▶ **What is required**: The lines running from the one that contains "This screenshot has" to the end of the records below are what to reproduce, exactly and without pictures.
=== Begin Enclosure ===
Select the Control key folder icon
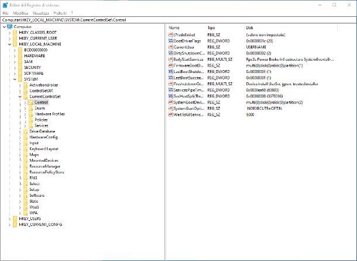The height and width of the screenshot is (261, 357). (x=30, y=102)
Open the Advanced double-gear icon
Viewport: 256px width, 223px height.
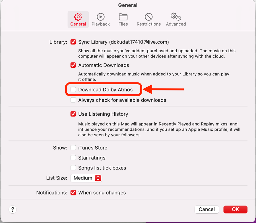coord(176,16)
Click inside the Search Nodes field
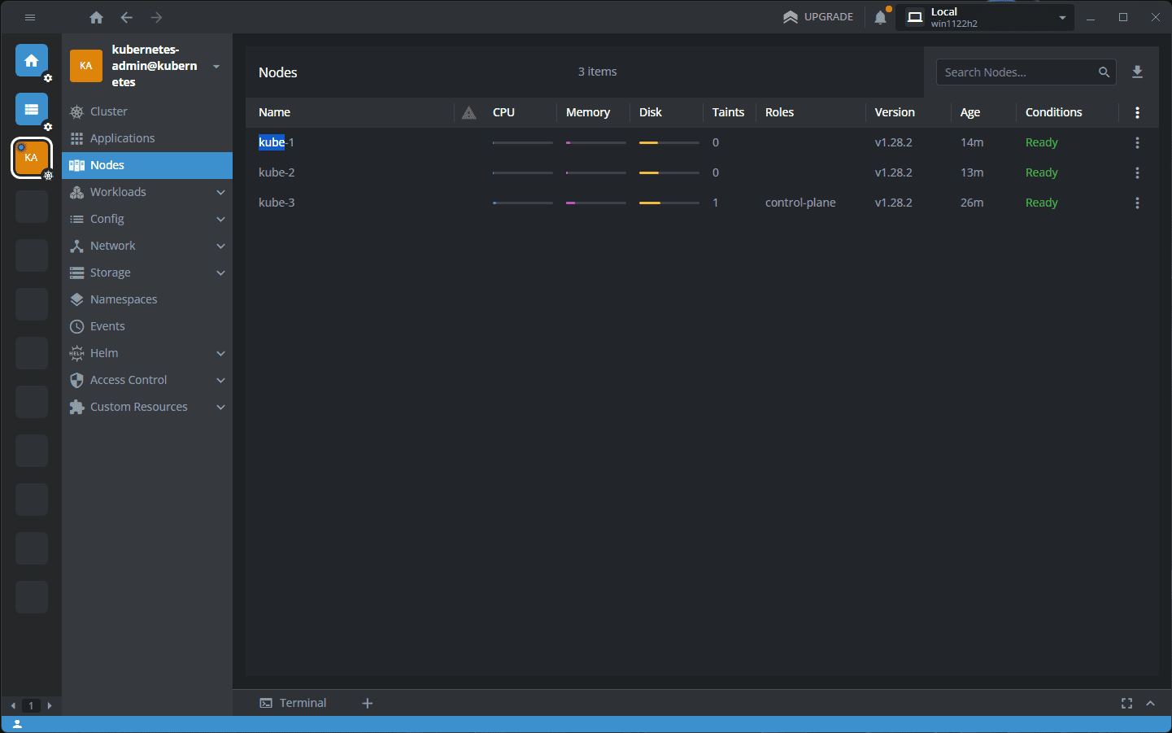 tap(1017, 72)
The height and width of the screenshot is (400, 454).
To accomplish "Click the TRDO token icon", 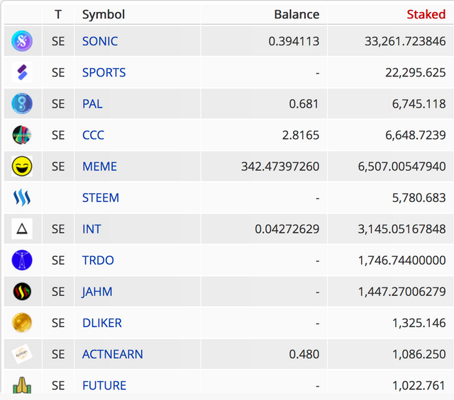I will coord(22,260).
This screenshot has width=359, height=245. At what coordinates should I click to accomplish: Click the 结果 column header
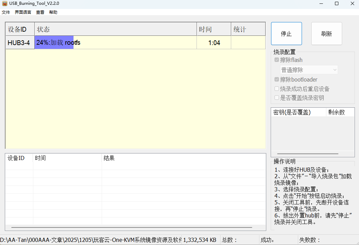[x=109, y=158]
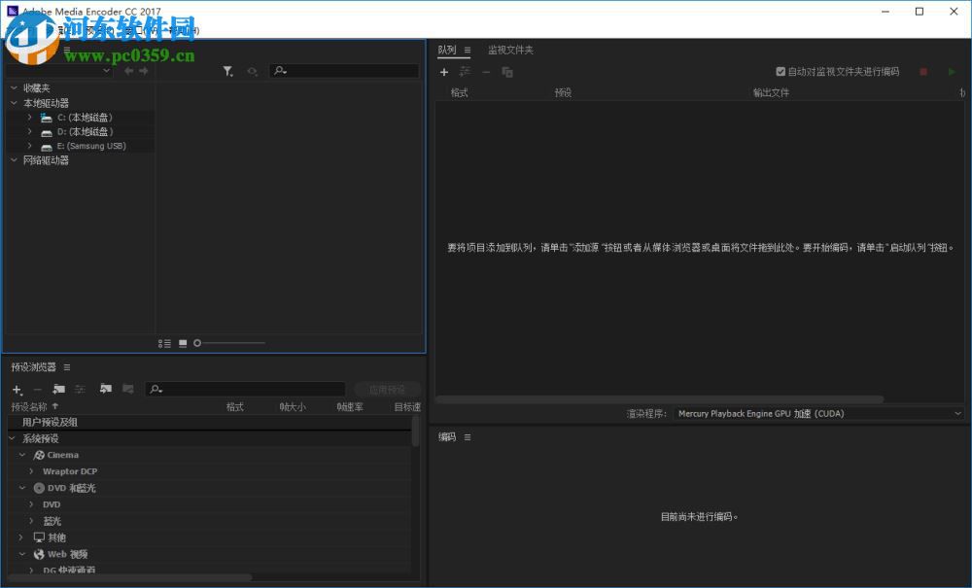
=== End Enclosure ===
▶ **Task solution**:
This screenshot has width=359, height=245. At what coordinates should I click to accomplish: Click the 结果 column header
[x=109, y=158]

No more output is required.